New mobile biothreat detector could aid first responders
The device, currently under development at The Mitre Corporation's Bio-Nano Laboratory, may effectively save time, money and lives with quick and accurate identification of biological pathogens. The company has demonstrated the concept of the device for multiple government sponsors including the Department of Homeland Security, SignalScape reports.
"These portable detectors could become as common as automated external defibrillators among first responders' tool kits," Russell Graef, the leader of the project at Mitre, said.
BioFlow uses antibody-coated magnetic microspheres to extract and identify particular targets like viruses, hormones or viruses. The device is able to identify targets in multiple types of samples, including blood, soil, water and urine.
"You have to know what you want to test for," Graef said. "The system cannot identify a true unknown, only what the microspheres are designed to detect. For example, a microsphere set designed to detect clinical markers-such as the hormones that indicate heart attack-won't identify bio-threat toxins such as SEB."
One of the most important aspects of the technology is its ability to save time and money by not having to send samples out to a laboratory and wait for results.

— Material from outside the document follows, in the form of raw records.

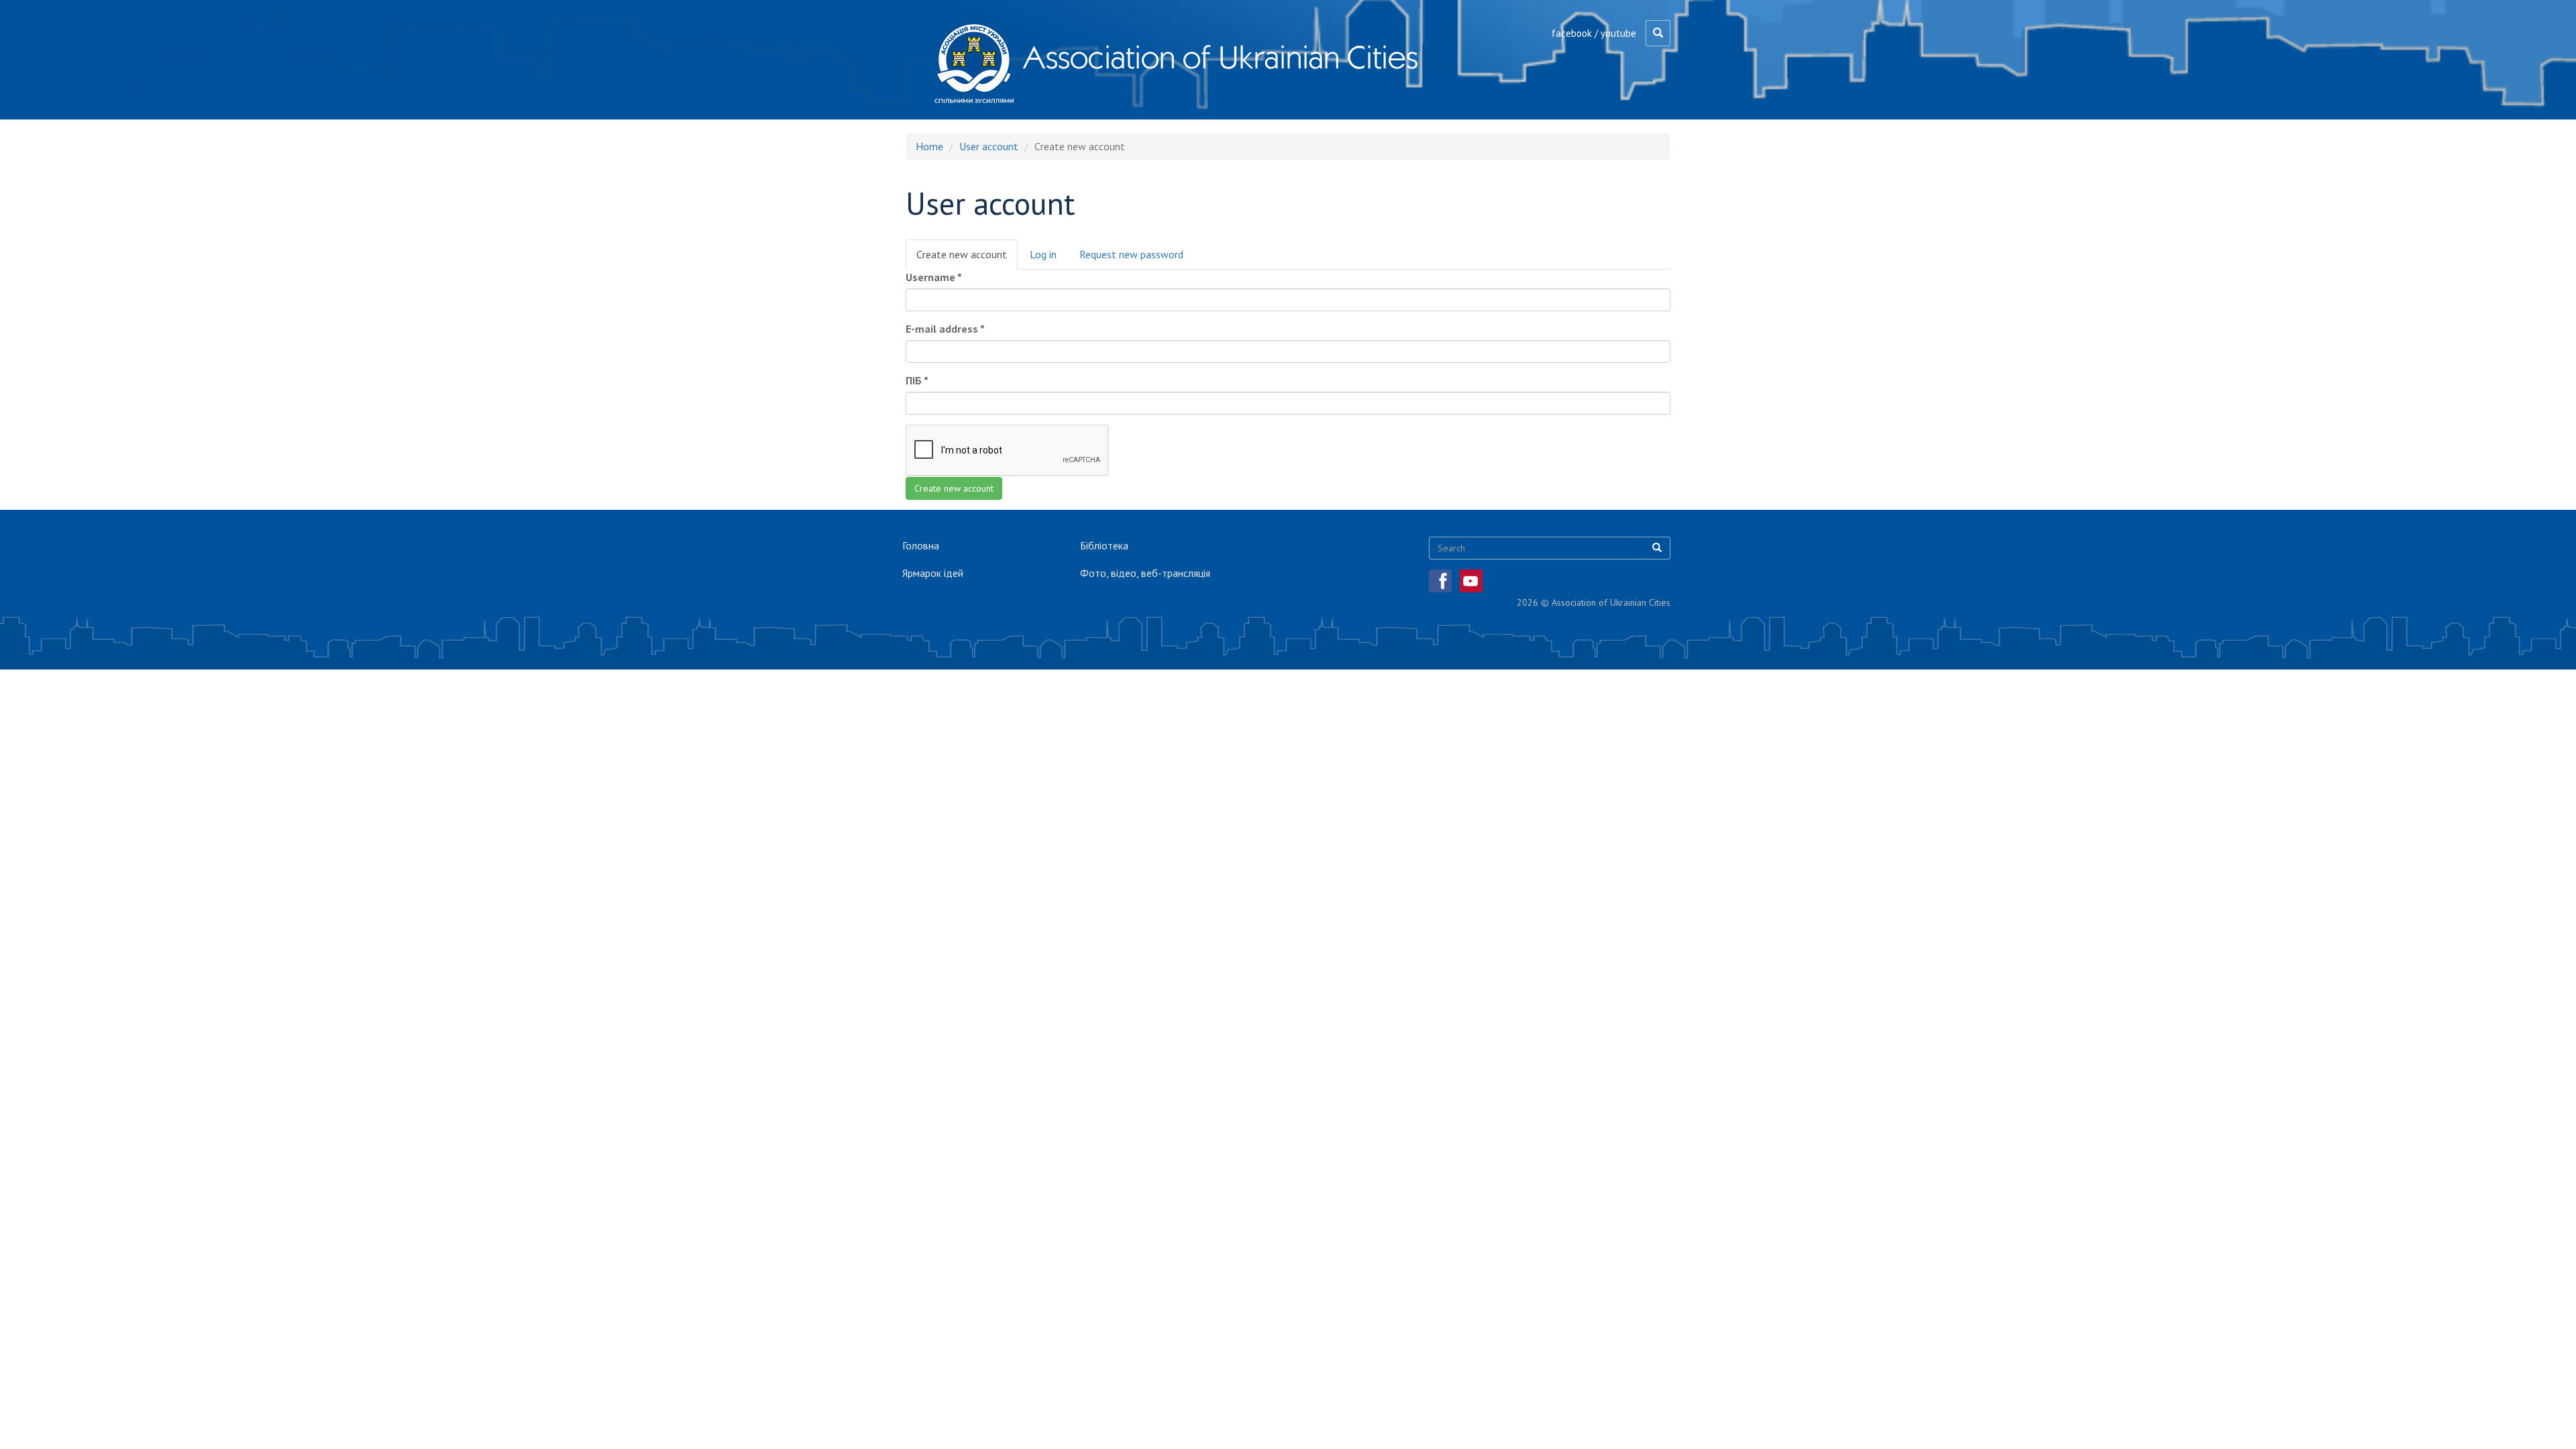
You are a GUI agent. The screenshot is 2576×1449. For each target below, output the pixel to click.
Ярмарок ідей (932, 573)
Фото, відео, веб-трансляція (1145, 573)
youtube (1618, 33)
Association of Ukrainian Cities (1220, 57)
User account (988, 146)
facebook (1572, 33)
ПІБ (917, 380)
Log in (1043, 254)
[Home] (974, 63)
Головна (920, 545)
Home (929, 146)
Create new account (967, 259)
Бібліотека (1104, 545)
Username (934, 277)
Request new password (1131, 254)
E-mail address (945, 328)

"The real cost savings will be in the re-use of the system and the number of samples a customer runs using it," Graef said. "It's not going to do a high through-put level of screening, as a lab would do, but it could process two or three samples in 10 to 20 minutes for near real-time screening, and in that case it could be very affordable to use. The cost savings is in the fast turnaround time-being able to perform the analysis on site, rather than shipping the sample to a lab and awaiting results."
Graef said that sponsors have positively received the demonstrations thus far and that a prototype is in development.